--- DATA FOR REVIEW ---

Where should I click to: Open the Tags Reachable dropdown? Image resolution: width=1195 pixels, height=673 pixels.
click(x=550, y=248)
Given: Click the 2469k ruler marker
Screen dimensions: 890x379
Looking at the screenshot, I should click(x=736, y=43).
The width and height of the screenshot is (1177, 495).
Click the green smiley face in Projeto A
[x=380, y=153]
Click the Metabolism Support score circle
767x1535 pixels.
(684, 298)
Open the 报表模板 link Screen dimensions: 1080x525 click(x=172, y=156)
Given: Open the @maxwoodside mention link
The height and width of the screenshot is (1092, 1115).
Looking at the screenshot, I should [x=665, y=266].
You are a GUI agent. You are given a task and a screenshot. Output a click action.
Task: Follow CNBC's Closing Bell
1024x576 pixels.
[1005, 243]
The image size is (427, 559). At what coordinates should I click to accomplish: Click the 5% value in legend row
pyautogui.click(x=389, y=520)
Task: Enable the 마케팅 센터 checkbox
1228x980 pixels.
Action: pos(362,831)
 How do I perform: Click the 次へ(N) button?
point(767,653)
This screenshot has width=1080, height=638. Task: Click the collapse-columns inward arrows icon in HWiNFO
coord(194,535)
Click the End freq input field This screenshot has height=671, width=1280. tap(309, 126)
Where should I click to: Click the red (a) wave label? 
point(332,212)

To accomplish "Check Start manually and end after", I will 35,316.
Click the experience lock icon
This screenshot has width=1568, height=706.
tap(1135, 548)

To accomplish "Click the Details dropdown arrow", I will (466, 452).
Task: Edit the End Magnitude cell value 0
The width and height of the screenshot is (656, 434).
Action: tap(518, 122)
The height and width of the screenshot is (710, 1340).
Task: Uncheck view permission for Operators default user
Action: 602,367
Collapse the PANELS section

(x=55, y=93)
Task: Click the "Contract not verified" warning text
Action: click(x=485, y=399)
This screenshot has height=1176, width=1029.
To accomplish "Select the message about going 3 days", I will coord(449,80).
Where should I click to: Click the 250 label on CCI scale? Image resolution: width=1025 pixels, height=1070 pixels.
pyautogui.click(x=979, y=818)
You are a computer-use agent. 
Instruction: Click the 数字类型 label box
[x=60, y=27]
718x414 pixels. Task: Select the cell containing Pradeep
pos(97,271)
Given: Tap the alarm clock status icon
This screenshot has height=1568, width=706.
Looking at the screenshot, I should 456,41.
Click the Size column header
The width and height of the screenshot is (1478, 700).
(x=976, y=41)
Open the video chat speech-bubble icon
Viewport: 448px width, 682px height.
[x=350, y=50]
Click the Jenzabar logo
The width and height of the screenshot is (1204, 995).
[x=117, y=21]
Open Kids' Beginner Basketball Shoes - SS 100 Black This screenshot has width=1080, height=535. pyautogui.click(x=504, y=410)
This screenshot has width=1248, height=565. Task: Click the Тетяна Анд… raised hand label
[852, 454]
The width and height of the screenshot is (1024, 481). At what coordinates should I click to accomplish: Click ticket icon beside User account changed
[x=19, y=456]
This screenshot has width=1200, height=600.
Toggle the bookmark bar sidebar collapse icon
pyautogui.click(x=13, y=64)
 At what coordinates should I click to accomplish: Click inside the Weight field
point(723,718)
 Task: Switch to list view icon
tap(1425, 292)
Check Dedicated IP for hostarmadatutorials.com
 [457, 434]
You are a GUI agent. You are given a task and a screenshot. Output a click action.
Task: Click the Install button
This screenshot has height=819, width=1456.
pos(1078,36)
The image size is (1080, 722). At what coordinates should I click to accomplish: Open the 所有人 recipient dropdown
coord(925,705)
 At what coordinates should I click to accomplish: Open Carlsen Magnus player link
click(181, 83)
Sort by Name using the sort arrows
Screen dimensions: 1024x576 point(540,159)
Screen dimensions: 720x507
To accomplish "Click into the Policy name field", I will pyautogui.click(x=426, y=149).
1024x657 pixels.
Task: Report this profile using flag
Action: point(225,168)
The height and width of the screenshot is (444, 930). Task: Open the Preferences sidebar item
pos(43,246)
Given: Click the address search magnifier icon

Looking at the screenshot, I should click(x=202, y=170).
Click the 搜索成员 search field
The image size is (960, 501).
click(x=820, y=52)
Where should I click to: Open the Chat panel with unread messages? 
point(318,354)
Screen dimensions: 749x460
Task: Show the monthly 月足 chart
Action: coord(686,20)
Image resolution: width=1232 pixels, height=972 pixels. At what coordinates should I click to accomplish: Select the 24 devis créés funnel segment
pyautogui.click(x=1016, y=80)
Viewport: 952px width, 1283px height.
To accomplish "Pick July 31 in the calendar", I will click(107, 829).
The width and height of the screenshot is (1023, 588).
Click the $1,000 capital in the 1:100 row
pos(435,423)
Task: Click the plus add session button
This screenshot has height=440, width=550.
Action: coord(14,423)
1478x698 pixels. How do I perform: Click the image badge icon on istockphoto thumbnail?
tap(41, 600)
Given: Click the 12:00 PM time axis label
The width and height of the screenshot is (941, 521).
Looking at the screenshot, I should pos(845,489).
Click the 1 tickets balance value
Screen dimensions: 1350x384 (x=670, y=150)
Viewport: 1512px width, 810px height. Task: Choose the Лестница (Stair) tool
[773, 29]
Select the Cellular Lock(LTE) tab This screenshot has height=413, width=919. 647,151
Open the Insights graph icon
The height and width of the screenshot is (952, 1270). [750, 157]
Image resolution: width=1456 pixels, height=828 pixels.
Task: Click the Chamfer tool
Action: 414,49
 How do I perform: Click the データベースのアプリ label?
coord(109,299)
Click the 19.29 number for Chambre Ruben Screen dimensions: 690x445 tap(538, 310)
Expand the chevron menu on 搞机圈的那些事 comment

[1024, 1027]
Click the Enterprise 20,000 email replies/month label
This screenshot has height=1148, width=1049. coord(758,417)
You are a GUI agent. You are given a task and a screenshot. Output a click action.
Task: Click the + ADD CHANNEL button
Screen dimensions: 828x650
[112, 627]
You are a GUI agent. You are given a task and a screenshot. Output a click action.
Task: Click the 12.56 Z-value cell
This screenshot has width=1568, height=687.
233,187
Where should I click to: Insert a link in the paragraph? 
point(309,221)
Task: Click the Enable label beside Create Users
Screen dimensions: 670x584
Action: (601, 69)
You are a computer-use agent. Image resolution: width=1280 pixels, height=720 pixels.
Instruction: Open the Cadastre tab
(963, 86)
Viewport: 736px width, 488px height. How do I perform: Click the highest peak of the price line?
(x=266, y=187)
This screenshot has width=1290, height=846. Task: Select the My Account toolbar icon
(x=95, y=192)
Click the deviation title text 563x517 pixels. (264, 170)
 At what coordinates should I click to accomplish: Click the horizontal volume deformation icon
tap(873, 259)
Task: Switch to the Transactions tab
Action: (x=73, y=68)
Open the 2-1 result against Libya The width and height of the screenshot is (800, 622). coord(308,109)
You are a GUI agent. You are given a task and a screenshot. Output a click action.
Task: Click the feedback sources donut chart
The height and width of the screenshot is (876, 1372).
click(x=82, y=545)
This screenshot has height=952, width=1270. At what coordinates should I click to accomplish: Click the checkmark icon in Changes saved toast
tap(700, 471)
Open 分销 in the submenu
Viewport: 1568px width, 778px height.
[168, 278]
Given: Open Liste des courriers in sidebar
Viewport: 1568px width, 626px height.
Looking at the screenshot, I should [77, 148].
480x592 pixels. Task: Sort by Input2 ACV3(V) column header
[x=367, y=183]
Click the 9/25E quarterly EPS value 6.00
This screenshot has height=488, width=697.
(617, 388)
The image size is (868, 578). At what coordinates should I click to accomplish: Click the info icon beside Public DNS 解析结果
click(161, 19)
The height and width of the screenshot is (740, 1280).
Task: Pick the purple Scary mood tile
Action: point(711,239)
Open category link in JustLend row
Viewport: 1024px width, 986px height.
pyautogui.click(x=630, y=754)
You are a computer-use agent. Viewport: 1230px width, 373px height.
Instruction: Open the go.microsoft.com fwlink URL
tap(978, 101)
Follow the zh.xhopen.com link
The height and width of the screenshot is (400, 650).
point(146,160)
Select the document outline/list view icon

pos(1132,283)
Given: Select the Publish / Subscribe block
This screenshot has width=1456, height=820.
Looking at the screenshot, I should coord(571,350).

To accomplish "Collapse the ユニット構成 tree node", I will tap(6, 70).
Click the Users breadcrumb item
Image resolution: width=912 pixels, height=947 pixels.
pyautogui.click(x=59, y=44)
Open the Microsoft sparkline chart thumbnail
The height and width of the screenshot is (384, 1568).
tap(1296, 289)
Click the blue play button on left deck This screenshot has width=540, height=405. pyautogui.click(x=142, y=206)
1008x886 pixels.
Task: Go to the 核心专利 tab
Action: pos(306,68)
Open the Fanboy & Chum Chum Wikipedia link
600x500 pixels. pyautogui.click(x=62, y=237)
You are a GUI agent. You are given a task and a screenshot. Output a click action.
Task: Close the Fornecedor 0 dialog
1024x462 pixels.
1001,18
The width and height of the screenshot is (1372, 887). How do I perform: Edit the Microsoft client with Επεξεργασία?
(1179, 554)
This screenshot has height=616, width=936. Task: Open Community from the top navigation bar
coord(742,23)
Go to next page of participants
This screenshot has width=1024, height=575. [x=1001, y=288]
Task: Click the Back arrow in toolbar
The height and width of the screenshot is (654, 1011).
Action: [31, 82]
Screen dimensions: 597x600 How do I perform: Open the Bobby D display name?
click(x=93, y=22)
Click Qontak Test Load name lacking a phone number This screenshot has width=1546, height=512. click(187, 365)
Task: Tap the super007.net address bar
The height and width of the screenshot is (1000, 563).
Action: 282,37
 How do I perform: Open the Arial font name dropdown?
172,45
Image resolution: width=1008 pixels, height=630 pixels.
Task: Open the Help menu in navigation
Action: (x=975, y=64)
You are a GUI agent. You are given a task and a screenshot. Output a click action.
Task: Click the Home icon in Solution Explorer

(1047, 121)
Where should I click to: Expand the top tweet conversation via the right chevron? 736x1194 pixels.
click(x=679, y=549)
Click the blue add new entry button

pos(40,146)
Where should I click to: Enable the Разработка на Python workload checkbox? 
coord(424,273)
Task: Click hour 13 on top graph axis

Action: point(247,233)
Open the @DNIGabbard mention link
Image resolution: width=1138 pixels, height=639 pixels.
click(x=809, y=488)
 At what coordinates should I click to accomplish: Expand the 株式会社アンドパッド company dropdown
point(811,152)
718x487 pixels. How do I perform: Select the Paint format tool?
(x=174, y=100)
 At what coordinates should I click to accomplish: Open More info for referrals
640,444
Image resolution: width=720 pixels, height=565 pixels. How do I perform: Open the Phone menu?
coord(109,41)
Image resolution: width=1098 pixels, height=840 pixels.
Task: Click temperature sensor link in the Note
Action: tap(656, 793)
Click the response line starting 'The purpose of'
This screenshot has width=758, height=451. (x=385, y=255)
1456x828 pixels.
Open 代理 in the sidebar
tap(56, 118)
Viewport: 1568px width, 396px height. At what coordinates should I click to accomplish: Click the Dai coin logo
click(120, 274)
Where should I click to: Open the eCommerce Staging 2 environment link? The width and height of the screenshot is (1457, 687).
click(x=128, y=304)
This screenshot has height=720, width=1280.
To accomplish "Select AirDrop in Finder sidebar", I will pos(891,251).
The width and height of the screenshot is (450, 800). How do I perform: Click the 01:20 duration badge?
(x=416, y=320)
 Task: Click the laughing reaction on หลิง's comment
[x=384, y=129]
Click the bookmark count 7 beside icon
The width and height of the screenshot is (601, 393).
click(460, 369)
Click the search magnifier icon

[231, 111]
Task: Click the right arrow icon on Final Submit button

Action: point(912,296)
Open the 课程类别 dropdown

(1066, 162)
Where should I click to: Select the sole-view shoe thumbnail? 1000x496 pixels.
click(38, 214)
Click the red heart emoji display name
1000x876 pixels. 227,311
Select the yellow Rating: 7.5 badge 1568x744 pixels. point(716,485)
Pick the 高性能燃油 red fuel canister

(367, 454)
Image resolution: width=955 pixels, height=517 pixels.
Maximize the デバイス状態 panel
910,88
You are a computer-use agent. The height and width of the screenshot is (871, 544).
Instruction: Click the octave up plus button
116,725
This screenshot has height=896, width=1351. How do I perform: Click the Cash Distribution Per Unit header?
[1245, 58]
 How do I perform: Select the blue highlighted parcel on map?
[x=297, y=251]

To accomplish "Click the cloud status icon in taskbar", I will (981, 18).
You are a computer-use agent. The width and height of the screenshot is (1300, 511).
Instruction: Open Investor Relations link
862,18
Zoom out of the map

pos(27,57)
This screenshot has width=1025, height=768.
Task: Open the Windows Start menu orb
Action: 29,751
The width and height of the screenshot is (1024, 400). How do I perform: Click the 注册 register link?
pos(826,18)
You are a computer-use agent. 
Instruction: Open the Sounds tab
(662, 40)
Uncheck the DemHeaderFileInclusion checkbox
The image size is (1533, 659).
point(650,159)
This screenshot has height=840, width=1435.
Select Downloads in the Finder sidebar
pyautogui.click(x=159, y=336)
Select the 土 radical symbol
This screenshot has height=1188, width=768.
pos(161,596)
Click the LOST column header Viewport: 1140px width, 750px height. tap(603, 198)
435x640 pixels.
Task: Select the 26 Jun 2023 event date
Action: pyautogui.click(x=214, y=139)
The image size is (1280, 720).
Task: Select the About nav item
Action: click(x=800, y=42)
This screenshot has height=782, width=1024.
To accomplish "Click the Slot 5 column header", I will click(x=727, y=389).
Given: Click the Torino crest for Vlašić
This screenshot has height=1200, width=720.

---

▶ **GOAL OF THE EXERCISE**
When you reach the line holding "Where should I click to: Click the red" in the records above, begin reproducing exactly, stop after the line holding "Open Kids' Beginner", and output nothing else.

▶ **WRITTEN ANSWER**
Where should I click to: Click the red (a) wave label? 
point(332,212)

To accomplish "Check Start manually and end after", I will 35,316.
Click the experience lock icon
This screenshot has width=1568, height=706.
tap(1135, 548)

To accomplish "Click the Details dropdown arrow", I will (466, 452).
Task: Edit the End Magnitude cell value 0
The width and height of the screenshot is (656, 434).
Action: tap(518, 122)
The height and width of the screenshot is (710, 1340).
Task: Uncheck view permission for Operators default user
Action: 602,367
Collapse the PANELS section

(x=55, y=93)
Task: Click the "Contract not verified" warning text
Action: click(x=485, y=399)
This screenshot has height=1176, width=1029.
To accomplish "Select the message about going 3 days", I will coord(449,80).
Where should I click to: Click the 250 label on CCI scale? Image resolution: width=1025 pixels, height=1070 pixels.
pyautogui.click(x=979, y=818)
You are a computer-use agent. 
Instruction: Click the 数字类型 label box
[x=60, y=27]
718x414 pixels. Task: Select the cell containing Pradeep
pos(97,271)
Given: Tap the alarm clock status icon
This screenshot has height=1568, width=706.
Looking at the screenshot, I should 456,41.
Click the Size column header
The width and height of the screenshot is (1478, 700).
(x=976, y=41)
Open the video chat speech-bubble icon
Viewport: 448px width, 682px height.
[x=350, y=50]
Click the Jenzabar logo
The width and height of the screenshot is (1204, 995).
[x=117, y=21]
Open Kids' Beginner Basketball Shoes - SS 100 Black This screenshot has width=1080, height=535. pyautogui.click(x=504, y=410)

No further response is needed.